The Desert Whispered Back
Steve and I have had a hell of a time adjusting to life in the desert. We left behind family, friends, and forty years of comfort. We questioned our sanity more times than I can count. There were lonely nights where we whispered “what were we thinking?”.
But slowly, the desert whispered back.
And something inside me stilled.
And somewhere between the saguaros and the wide-open desert sky — we found peace. We found home.
Growth is messy.
Change is uncomfortable and hard.
New landscapes don’t hand you a welcome mat. You have to earn it. Sometimes with patience. Sometimes with tears. And yes — sometimes there are actual rattlesnakes involved.
We made the right choice.
My heart feels settled. My soul feels still.

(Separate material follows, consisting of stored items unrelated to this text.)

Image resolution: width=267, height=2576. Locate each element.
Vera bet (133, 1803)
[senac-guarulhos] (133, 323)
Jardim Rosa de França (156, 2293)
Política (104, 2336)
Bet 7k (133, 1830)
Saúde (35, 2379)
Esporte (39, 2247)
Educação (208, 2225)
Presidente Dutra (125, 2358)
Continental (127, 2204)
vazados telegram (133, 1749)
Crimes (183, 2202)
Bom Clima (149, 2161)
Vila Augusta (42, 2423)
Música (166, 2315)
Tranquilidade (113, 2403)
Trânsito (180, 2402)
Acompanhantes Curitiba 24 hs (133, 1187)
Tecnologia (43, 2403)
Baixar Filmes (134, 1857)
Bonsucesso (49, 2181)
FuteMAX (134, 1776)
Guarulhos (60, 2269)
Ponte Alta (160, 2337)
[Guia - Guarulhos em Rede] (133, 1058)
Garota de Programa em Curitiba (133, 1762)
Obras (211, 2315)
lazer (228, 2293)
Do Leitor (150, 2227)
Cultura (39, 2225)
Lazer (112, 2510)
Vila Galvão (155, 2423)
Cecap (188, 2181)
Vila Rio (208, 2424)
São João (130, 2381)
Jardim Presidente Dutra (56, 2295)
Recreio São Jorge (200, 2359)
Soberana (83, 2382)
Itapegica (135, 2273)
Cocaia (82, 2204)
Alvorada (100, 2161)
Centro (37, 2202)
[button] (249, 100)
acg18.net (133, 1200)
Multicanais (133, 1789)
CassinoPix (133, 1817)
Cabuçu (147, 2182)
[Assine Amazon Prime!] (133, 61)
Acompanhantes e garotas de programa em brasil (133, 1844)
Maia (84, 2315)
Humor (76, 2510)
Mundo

Home, it turns out, isn’t just where you came from.
Sometimes it’s where you stop resisting.
My First Home
I was born in Dallas, raised in Texas humidity and summer camp sweat. My roots run deep there. A few years ago, I drove my oldest “man cub” to his new home in Austin. As we crossed into Austin County, I rolled down the window and inhaled. The thick, humid air, the smell of hot asphalt and barbecue smoke — it grounded me instantly.
Home.
My southern drawl slipped back in without effort. My body relaxed into the familiarity of heat and cicadas and wide skies. Leaving my boy in that strange new city didn’t feel scary anymore. I knew he’d find his footing. His people. His home. And my mama heart overflowed with joy.
Pursuing home is not for the faint of heart.
Over 52 years, I’ve lived in four states, in houses that fit like favorite jeans and others that felt like someone else’s shoes. Home, I’ve learned, isn’t always a house. It’s not even a zip code. It’s the feeling of being grounded and known — that quiet exhale that whispers, you’re safe here.

Pursuing Home
Pursuing home takes courage. It takes curiosity. It takes time. And it takes a whole lot of grace — for yourself and the process.
At Wholehearted Life, we believe the search for home is a lifelong adventure— grounded in courage, curiosity, and adventure. Because it’s always about the journey, not the destination. It’s less about finding the perfect place and more about letting yourself belong — wherever your heart finally decides to land.
So tell me — where is your home?
Where do you feel most content, most alive, most you?
Where does your soul settle?
And what might it take to get there?